December 7th, 1999. For all of us, this date was important because it was the 58th anniversary of the bombingSuccess of Pearl Harbor. For me, this is also the day I took my Biochemistry final during my first quarter of medical school. It was one of the hardest exams of my life and I managed to get a 97% on it. These are not details I would normally remember, except for the fact that I left that exam and saw that I had a message on my cell phone. Knowing who it was from, I waited until I got home to listen to it. My surgeon’s voice was on the other end of that line through the ethers telling me gently and directly that I had cancer. All I remember thinking at that point was, “Huh. Now what?”

That was 16 years ago. I’ve tended to talk about it as “just a blip” in the road that is my life. I tell people that it doesn’t define me. I don’t intentionally wear pink. I don’t dwell on it. Last week something happened that made me question if my lack of focus on my cancer, is actually discounting my entire experience. I came home Thursday night and cried, and it took me by surprise. I was lucky enough to be invited by a dear friend to attend the last annual dinner for the Auburn Community Cancer Endowment Fund. At one point in the evening, the emcee asked all cancer survivors to stand. My immediate response was to wonder if I should stand or not. I quickly chose to stand, but not because I think of myself as a “survivor”. It was actually because people who know me were in the audience.

What keeps me from standing up? It’s not that I’m embarrassed to be acknowledged for something I’ve done. It’s that I don’t feel like I’ve done anything. I don’t feel like I “survived” anything. I don’t feel like I’ve done anything heroic or worth acknowledgement. I didn’t do the traditional chemo or radiation. I made my own path with different chemo-therapeutic drugs, along with Naturopathic therapies. It wasn’t easy or fun, but part of me feels I don’t deserve to stand with the people who have endured those other things. I’m still struggling with this, and am not sure where these thoughts will take me. However, there is one thing that I KNOW I did, and I use this to help others, so perhaps I can focus on that for now.

I did one simple thing.
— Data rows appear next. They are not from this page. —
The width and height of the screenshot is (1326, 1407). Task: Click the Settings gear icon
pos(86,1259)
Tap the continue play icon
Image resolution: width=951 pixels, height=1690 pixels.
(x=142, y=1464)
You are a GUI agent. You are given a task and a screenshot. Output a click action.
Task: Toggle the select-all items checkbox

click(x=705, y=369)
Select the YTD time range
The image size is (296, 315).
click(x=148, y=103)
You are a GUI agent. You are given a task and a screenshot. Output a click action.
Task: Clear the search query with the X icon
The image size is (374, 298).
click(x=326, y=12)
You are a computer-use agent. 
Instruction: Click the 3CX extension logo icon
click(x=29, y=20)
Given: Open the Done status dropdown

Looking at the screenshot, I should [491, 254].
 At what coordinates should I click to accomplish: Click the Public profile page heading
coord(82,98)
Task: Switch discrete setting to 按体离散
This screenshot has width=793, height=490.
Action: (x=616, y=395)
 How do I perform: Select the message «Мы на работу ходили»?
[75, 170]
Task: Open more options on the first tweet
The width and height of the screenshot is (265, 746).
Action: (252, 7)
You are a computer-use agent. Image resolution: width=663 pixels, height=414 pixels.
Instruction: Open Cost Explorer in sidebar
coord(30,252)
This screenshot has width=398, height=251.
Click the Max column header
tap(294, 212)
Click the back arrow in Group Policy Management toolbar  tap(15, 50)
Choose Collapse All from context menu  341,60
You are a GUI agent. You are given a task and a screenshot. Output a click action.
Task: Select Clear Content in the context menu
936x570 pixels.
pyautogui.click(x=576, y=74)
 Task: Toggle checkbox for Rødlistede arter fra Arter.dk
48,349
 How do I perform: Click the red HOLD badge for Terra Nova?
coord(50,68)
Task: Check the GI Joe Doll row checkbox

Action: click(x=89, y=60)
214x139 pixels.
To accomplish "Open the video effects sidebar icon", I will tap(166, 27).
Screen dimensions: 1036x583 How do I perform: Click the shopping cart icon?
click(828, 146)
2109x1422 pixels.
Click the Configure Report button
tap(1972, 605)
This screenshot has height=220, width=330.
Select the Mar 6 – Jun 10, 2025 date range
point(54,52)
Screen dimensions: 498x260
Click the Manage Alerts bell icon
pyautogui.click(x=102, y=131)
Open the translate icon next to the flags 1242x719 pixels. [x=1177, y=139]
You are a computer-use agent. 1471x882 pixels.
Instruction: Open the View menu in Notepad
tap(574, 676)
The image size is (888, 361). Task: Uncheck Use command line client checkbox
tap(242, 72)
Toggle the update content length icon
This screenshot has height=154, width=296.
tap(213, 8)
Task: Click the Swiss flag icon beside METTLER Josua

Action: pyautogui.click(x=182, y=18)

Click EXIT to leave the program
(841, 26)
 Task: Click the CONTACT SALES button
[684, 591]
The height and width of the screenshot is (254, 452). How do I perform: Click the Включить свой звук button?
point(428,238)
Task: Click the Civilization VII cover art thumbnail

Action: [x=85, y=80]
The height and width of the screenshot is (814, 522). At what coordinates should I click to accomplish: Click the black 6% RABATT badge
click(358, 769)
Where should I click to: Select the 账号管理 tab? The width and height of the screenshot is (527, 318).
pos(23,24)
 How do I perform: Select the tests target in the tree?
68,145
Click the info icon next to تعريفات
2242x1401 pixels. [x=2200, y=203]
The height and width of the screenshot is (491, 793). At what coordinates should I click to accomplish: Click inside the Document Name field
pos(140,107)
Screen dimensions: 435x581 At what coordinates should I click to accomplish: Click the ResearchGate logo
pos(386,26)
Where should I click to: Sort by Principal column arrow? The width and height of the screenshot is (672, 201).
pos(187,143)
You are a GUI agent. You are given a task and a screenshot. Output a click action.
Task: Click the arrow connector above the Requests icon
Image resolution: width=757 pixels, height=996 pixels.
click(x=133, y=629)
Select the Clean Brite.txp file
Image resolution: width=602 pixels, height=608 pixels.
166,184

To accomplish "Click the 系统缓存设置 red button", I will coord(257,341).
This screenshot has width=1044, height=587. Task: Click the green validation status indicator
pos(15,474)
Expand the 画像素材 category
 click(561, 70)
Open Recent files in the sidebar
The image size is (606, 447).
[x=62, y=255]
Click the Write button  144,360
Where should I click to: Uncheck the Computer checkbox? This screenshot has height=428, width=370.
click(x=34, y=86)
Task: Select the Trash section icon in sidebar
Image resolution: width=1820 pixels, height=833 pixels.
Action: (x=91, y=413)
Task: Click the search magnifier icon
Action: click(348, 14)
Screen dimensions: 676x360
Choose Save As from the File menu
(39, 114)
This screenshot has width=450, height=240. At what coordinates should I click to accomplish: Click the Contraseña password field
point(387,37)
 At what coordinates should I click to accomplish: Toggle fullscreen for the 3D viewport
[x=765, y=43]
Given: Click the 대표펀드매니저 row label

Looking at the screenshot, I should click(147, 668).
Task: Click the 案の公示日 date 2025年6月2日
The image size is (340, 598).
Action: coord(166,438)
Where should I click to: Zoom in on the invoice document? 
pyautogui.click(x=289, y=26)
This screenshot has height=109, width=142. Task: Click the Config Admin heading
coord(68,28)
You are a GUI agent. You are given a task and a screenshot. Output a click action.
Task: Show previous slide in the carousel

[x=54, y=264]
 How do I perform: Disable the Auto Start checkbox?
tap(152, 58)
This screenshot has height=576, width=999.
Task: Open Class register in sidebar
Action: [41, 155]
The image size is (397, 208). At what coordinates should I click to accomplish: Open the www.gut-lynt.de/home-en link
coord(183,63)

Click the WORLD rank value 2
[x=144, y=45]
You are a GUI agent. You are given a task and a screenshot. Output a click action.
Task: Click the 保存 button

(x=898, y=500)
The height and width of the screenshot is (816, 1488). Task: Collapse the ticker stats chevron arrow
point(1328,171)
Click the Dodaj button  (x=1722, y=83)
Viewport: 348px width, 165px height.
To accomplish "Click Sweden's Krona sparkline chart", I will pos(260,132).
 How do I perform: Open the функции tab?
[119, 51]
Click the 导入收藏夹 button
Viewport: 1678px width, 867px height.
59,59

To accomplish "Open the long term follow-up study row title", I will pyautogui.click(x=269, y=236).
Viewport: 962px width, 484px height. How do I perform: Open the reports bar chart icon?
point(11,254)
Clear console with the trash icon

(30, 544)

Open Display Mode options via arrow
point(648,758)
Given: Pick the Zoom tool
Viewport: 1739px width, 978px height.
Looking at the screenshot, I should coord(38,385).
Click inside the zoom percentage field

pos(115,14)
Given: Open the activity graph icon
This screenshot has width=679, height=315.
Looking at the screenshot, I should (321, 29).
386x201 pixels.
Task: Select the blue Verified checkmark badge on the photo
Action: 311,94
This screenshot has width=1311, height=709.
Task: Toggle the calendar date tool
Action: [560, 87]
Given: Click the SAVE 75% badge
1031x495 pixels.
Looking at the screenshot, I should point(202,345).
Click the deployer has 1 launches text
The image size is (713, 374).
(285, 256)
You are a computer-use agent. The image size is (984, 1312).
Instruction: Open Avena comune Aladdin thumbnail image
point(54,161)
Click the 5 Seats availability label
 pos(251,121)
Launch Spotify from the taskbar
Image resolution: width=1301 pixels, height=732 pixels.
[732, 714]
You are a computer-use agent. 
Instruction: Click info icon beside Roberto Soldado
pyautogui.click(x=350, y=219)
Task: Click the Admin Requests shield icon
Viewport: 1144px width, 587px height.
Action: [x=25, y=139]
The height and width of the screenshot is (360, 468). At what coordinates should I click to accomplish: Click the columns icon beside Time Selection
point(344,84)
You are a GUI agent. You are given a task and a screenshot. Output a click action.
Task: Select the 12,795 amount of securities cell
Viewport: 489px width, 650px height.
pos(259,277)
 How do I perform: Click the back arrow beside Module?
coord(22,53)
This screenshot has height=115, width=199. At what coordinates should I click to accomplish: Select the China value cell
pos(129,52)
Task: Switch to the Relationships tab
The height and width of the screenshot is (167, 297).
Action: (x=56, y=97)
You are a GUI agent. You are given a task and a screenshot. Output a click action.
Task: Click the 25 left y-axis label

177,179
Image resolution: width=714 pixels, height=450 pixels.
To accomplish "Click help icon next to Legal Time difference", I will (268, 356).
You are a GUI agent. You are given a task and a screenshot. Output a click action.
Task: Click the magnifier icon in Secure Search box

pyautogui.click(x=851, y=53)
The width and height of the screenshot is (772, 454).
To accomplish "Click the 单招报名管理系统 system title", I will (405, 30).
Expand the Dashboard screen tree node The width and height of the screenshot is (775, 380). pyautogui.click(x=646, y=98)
I made my own choices. That’s it. Okay, maybe it’s not that simple, but it is definitely my best advice to all patients I see who’ve been diagnosed with cancer. I was lucky enough to find one doctor that helped me see that, despite completely opposing views from the top 4 oncologists in Seattle.

If you or someone you know is diagnosed with cancer, here are my words of wisdom:

  1. Do NOT rush into anything, no matter who scares you into thinking you have to. You have time to make the decision that is right for you. Take it!
  2. Gather enough information to make an informed decision.

We have so much research on cancer and survival rates now. Having these numbers can really help you make a decision.

For example: if surgery reduces your risk of recurrence to 10%, and adding chemotherapy to that decreases your risk of recurrence to 8%, you now have enough information to decide if it is worth it for you, as opposed to making your decision simply from the fear of a recurrence.

3. Love your team! There are enough Naturopaths, oncologists, radiologists and surgeons, that you should spend a little time making sure you have the one that works for YOU. These are the people you will trust with life-changing decisions. Don’t settle for someone you don’t love. (Okay, I did kinda make one exception to my rule, and this was with my plastic surgeon. He simply didn’t have the bedside manner that was warm and fuzzy and supportive like the rest of my team. However, he was a perfectionist, and that was what I wanted from someone who would be rebuilding me. So, he was perfect for my team, even if not in the warm, fuzzy way).


4. I may need to start adding another this one to my list, and that is to give yourself credit for however, and whatever you do. As you now know, I’m still working on this one.